June 24, 2010
Mechanism Explains Complications Associated With Diabetes
New research uncovers a molecular mechanism that links diabetes with an increased risk of cardiovascular problems and sudden cardiac death. The study, published by Cell Press in the June 24 issue of the journal Neuron, finds that high blood sugar prevents vital communication between the brain and the autonomic nervous system, which controls many involuntary activities in the body.
"Diseases, such as diabetes, that disturb the function of the autonomic nervous system cause a wide range of abnormalities that include poor control of blood pressure, cardiac arrhythmias, and digestive problems," explains senior study author Dr. Ellis Cooper from McGill University in Montreal. "In most people with diabetes, the malfunction of the autonomic nervous system adversely affects their quality of life and shortens life expectancy."

## AVAILABLE DATA
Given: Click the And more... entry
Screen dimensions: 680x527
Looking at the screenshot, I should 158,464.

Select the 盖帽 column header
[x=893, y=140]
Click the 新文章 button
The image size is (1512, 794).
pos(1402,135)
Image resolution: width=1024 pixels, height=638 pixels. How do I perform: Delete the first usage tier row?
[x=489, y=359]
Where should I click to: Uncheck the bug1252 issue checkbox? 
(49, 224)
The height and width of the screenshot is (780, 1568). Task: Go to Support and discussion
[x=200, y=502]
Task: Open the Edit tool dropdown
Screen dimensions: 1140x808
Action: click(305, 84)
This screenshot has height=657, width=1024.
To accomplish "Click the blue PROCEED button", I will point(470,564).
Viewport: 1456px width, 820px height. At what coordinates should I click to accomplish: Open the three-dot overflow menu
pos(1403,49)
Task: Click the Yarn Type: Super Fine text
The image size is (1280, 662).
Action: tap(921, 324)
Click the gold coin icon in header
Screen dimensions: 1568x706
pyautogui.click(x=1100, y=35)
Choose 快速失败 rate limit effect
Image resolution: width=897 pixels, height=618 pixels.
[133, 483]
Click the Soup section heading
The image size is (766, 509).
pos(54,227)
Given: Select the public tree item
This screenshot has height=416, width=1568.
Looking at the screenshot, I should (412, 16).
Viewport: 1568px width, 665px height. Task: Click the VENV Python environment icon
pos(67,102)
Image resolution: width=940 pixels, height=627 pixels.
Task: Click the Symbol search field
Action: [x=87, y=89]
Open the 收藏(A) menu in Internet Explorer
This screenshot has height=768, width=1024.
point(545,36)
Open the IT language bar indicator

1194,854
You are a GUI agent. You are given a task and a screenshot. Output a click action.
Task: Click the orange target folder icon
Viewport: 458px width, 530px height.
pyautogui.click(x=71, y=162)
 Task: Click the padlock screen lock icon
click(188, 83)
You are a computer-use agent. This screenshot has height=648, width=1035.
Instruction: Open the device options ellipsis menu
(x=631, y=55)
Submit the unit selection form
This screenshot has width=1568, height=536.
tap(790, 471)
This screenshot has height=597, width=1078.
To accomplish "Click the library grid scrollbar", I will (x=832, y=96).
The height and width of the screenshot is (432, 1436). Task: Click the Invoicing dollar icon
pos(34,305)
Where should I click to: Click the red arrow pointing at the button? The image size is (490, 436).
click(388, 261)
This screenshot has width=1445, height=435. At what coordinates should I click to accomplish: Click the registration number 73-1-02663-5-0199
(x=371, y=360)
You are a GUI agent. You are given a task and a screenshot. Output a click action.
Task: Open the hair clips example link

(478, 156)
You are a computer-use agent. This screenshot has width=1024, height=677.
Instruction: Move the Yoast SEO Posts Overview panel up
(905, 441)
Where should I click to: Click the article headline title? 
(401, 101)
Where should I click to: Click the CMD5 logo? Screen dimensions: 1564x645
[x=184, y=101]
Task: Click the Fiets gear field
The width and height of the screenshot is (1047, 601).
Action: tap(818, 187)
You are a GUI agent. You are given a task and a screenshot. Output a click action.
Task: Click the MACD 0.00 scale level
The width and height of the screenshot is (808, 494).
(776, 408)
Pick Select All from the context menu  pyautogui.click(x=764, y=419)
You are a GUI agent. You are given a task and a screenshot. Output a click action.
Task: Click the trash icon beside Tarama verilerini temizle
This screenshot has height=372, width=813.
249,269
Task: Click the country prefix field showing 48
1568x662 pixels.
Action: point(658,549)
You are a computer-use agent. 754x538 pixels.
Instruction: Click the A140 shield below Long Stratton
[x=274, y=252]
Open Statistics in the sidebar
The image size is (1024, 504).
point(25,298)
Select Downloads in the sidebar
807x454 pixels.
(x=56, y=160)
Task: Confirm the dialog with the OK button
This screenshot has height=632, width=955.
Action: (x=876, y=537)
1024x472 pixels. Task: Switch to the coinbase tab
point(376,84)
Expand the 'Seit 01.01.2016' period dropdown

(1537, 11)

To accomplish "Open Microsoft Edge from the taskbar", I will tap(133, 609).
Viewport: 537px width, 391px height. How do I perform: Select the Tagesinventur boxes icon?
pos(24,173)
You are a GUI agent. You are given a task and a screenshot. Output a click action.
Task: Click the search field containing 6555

## TASK ITEM
Please reproduce the diabetes complications article above word for word, in full.

## ANSWER BOX
June 24, 2010
Mechanism Explains Complications Associated With Diabetes
New research uncovers a molecular mechanism that links diabetes with an increased risk of cardiovascular problems and sudden cardiac death. The study, published by Cell Press in the June 24 issue of the journal Neuron, finds that high blood sugar prevents vital communication between the brain and the autonomic nervous system, which controls many involuntary activities in the body.
"Diseases, such as diabetes, that disturb the function of the autonomic nervous system cause a wide range of abnormalities that include poor control of blood pressure, cardiac arrhythmias, and digestive problems," explains senior study author Dr. Ellis Cooper from McGill University in Montreal. "In most people with diabetes, the malfunction of the autonomic nervous system adversely affects their quality of life and shortens life expectancy."